My Lords, the points made by the noble Baroness, Lady Randerson, and my noble friend Lord Berkeley are well taken, particularly in respect of facilities for the disabled, flexible space for carrying light freight and proper facilities for families and those looking after young children. There has been a tendency on the part of the railways to move in the Japanese direction of regarding freight and luggage as a bad thing and making it almost impossible for passengers to carry such items in comfort. I do not think that that is a direction in which we want to go.
However, the area where I am more doubtful is about facilities on high-speed trains or the next generation of trains in general for the carrying of bicycles. It is not that there should not perhaps be some facility at the margin for doing so—though I am not sure, even with the great wisdom and expertise of your Lordships’ House, that trying to design a train by committee is a good idea, so the figure of 10% that my noble friend Lord Berkeley has specified might be a bit too precise. If there is spare luggage space on a train that is suitable for carrying bikes, then that is fine. But the
real issue in terms of encouraging much more bicycle use in relation to trains—which is out of all proportion more important than the capacity to carry bikes on trains themselves, which will only ever be marginal, particularly with very busy trains loading and unloading hundreds of people at a time—is decent cycle storage and rental facilities at stations, so that passengers do not need to convey bikes on the train in the first place. With the best will in the world, you are only ever going to be able to carry a handful of bikes on trains, but you can have thousands of bicycles, either privately owned or for rental, provided for at stations. By and large, our mainline stations, which were not designed for bicycles or indeed anything else modern, including in most cases decent retail facilities, have lamentable facilities for storing bikes. It is a telling indication of the big problems that we have in managing bicycles, even with all the improvements in London, that the cycle rental scheme does not embrace most London termini, because how to deal with the big issues of location and of shipping bikes backwards and forwards has not yet been worked out.

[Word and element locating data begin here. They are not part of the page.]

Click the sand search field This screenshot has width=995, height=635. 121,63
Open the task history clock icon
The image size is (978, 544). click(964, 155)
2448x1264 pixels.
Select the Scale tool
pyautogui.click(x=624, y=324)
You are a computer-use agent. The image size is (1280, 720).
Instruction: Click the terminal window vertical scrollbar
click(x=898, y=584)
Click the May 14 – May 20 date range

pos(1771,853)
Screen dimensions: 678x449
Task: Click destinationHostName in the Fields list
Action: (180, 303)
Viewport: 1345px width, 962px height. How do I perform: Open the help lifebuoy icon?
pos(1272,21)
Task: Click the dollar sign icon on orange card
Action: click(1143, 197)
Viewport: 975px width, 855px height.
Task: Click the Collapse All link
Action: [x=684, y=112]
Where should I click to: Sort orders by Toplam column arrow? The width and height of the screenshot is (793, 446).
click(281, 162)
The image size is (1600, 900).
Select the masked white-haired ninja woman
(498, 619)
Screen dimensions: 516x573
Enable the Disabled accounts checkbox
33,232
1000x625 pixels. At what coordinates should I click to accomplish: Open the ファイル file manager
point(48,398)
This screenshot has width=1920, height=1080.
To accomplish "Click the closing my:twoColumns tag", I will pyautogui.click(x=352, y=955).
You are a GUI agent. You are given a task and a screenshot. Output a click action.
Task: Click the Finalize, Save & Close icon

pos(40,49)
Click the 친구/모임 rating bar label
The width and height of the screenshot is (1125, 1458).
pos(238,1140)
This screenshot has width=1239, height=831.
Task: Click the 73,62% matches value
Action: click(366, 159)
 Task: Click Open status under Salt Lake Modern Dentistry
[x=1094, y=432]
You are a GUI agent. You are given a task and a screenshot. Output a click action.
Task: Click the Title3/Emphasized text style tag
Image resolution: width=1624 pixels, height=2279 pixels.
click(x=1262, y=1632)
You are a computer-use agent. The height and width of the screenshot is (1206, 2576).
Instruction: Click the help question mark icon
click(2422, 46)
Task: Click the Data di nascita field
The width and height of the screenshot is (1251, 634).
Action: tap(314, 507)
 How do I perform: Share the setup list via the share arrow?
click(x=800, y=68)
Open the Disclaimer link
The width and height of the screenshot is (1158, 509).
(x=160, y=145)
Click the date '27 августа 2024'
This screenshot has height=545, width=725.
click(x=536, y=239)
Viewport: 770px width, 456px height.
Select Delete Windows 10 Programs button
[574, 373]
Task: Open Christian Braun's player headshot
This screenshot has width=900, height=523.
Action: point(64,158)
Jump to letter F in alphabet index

The contrast with best European practice in this area could not be more stark. I shall never forget visiting Amsterdam station and other major stations in Holland. Where you come out of the station, you have huge areas reserved for bikes, including rental schemes, along with bike workshops, so that you can get repairs done, and proper supervised bike facilities. It is a completely different situation from the one we have here. We are not yet at the stage of detailed station design plans for HS2 but I hope that, when it comes to the design of these hugely forward-looking stations that we want to see at Euston, Old Oak Common, Birmingham Curzon Street and other locations going north, there will be exemplary facilities for cyclists with significant space made available for cycle storage, repairs and rental schemes. In terms of a path-breaking approach to integrating cycling with railway use, seeing that there are state-of-the-art and capacious cycle facilities at stations is far more important than any provision that it might be possible to make in respect of the trains.